Entries for finding text and elements

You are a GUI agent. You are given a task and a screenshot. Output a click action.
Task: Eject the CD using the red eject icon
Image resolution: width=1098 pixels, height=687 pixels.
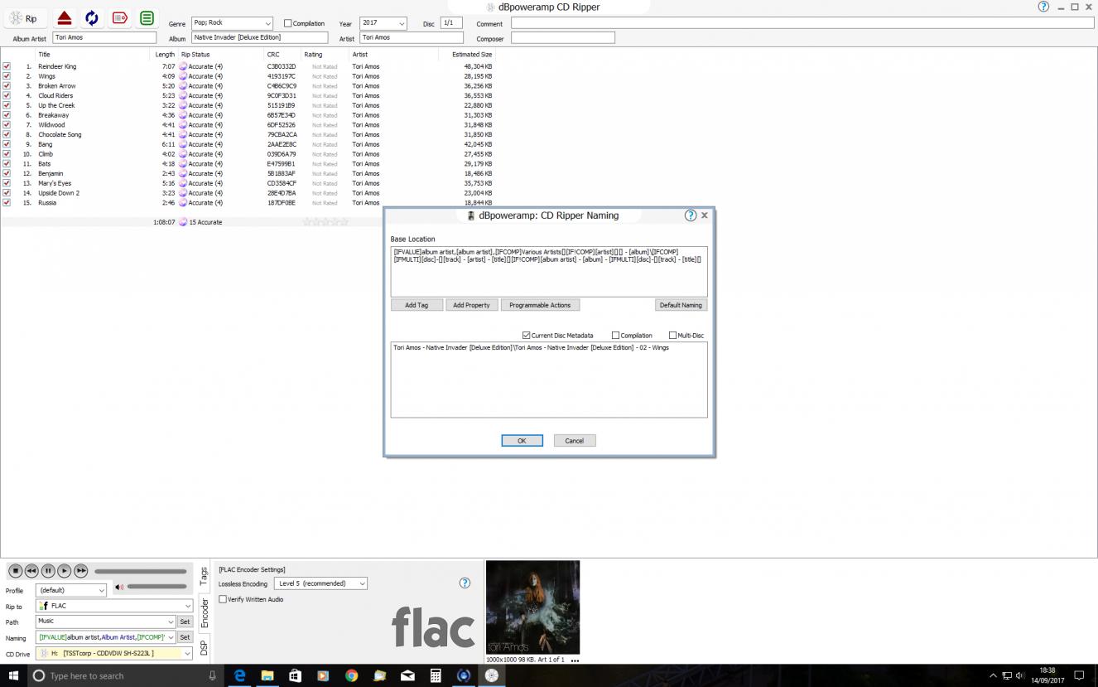65,18
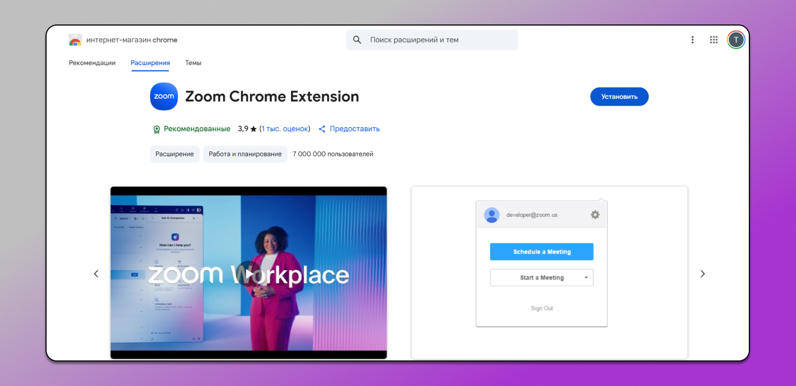The width and height of the screenshot is (796, 386).
Task: Focus the Поиск расширений и тем search field
Action: click(x=438, y=40)
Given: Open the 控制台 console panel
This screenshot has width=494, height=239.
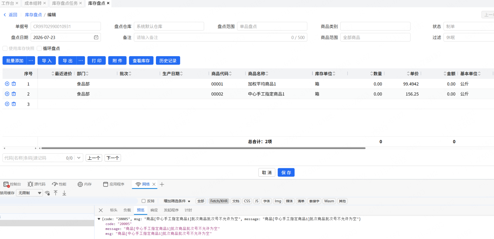Looking at the screenshot, I should coord(12,184).

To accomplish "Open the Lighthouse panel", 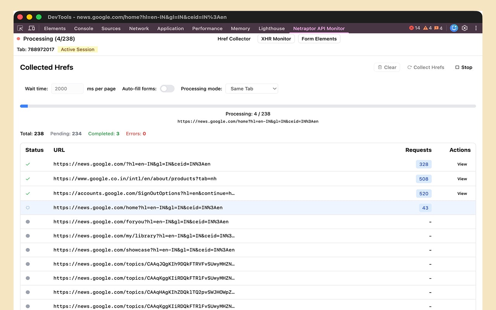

OBJECTIVE
Please copy every one of the records above word for word, leaving out the pictures.

RESULT
You are a GUI agent. You are given a task and a screenshot. Output a click action.
Task: Eject the CD using the red eject icon
Image resolution: width=1098 pixels, height=687 pixels.
65,18
The width and height of the screenshot is (796, 386).
Task: Focus the Поиск расширений и тем search field
Action: click(x=438, y=40)
Given: Open the 控制台 console panel
This screenshot has width=494, height=239.
Looking at the screenshot, I should coord(12,184).

To accomplish "Open the Lighthouse panel", 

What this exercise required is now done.